The French dry legume industry has begun a random testing program in which dry legumes imported from all over the world will be analyzed for pesticide residue and traces of heavy metals.

The program was initiated by principal canners and dry packagers, in response to concerns that French health & safety food inspectors may be targeting dry legumes for special testing in early 2002. European Union regulations regarding maximum tolerance levels for pesticides, the absence of traces of heavy metals and general product traceability are now issues that the French industry considers to be a top priority.

The French-based international canning group Bonduelle, for example, is in the process of analyzing 40 different dry legume products, at a cost of approximately $800 each. The cost of testing will be shared by importers, who currently are legally responsible for guaranteeing the safety of the products they import.

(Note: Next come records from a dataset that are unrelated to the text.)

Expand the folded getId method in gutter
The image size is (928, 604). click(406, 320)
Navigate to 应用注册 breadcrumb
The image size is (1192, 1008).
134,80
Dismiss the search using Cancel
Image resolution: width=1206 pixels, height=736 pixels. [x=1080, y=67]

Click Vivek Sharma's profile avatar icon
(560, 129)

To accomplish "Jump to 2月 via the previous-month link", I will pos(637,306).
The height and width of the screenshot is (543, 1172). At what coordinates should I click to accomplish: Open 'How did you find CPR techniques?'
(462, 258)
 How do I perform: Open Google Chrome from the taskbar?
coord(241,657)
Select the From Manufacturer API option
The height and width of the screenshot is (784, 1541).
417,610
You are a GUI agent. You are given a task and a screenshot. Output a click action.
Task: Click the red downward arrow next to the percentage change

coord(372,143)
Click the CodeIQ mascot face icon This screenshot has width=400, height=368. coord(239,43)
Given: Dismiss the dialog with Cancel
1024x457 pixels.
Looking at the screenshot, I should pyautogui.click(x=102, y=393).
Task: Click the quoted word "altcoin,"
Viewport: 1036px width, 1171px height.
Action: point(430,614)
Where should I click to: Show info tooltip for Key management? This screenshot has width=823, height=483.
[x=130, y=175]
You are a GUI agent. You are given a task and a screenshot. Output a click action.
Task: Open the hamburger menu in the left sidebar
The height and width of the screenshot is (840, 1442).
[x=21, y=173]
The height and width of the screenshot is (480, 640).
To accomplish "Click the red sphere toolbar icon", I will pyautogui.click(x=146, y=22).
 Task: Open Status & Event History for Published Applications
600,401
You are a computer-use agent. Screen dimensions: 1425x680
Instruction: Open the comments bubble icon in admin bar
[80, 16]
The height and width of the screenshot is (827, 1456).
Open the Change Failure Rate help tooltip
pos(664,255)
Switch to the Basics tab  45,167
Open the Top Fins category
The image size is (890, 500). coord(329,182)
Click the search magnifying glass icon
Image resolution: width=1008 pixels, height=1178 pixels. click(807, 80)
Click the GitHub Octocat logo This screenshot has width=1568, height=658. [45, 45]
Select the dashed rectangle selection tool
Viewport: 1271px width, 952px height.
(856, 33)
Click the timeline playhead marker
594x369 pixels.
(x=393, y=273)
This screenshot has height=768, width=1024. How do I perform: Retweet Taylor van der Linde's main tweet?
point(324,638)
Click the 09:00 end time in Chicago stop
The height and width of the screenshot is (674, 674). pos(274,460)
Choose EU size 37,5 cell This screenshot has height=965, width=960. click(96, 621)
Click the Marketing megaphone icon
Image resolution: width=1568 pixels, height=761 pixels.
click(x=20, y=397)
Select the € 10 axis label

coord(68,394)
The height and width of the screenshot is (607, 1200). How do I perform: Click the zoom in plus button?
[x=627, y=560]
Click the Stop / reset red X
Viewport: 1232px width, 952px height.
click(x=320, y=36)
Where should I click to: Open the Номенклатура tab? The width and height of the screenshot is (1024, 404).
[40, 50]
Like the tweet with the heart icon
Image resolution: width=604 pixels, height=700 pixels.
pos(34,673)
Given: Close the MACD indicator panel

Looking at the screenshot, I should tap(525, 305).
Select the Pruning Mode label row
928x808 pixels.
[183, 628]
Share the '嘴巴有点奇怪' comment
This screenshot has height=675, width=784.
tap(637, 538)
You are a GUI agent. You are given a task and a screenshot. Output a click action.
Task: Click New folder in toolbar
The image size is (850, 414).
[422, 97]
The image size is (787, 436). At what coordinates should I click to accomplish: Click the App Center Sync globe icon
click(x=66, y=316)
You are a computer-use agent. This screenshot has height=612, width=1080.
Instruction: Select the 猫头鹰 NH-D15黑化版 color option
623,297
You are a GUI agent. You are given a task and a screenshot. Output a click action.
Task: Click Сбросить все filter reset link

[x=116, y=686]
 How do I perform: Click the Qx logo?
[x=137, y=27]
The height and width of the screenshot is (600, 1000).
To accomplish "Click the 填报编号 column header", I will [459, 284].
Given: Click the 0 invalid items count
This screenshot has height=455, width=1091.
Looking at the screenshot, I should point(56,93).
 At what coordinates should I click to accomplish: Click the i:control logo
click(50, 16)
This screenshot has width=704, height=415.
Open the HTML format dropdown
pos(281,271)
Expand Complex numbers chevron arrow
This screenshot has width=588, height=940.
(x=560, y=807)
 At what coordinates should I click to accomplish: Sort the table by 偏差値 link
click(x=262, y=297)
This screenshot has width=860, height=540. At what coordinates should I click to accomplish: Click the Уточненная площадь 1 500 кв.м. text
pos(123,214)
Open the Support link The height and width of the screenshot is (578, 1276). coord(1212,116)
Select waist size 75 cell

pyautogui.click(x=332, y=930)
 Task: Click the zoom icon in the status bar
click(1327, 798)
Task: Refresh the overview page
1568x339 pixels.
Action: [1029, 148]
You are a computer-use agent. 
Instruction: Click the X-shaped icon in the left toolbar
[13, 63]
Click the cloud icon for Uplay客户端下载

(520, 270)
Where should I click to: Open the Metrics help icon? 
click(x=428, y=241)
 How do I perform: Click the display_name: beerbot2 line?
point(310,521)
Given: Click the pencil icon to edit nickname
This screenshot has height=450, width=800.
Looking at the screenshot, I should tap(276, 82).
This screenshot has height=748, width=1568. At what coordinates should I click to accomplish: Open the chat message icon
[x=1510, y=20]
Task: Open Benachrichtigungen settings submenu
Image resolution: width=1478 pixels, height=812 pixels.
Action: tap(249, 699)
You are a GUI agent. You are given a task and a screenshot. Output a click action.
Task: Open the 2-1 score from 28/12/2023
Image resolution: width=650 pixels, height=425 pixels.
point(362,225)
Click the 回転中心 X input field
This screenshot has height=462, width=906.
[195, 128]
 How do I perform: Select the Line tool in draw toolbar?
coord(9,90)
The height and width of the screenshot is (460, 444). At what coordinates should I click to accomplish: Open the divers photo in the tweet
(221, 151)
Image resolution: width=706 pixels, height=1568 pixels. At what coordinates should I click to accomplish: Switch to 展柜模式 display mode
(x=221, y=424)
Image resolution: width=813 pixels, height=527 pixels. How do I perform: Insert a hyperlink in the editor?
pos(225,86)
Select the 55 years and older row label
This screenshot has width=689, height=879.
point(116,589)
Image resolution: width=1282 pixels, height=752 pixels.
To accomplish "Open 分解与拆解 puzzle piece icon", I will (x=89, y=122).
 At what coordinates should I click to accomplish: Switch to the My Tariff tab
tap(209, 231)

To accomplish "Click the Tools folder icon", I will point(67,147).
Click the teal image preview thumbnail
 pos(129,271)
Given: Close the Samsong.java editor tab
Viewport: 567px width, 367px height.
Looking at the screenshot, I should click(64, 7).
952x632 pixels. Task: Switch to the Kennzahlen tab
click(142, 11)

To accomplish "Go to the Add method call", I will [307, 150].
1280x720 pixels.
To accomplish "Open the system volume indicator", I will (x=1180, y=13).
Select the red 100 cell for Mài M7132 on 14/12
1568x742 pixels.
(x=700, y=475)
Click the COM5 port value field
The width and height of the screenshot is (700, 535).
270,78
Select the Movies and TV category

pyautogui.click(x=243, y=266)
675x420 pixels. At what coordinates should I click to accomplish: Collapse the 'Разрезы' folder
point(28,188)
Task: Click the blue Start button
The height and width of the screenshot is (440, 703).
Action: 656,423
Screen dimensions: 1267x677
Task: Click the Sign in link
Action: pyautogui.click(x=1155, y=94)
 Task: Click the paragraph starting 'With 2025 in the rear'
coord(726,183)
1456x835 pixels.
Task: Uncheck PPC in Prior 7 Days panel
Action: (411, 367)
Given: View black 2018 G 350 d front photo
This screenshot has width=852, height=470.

The results of this testing program should be known soon and summarized in a document issued by the French Dry Legume Federation. According to the Federation, any supplier of dry legumes, from any country, who is found to be in violation of EU and French regulations will be informed of the violation and the nature of the problem in the hopes that the situation can be resolved before the seeding of the crop of fall 2002. Such resolutions could involve, for example, a lowering of the dosage of certain pesticides, or switching to a substitute pesticide that is allowed under EU legislation.

One national French canner, William Saurin, has begun sending a general specifications document to its dry legume suppliers that outlines in detail the requirements that must be met under EU and French legislation in terms of pesticide residue, traces of heavy metals and product traceability. Suppliers are asked to review the document, which has been drafted in English, and to sign it, thereby acknowledging receipt of the specifications and willingness and ability to meet the requirements as described.

This type of document may soon become a model for many companies operating in France and throughout the EU.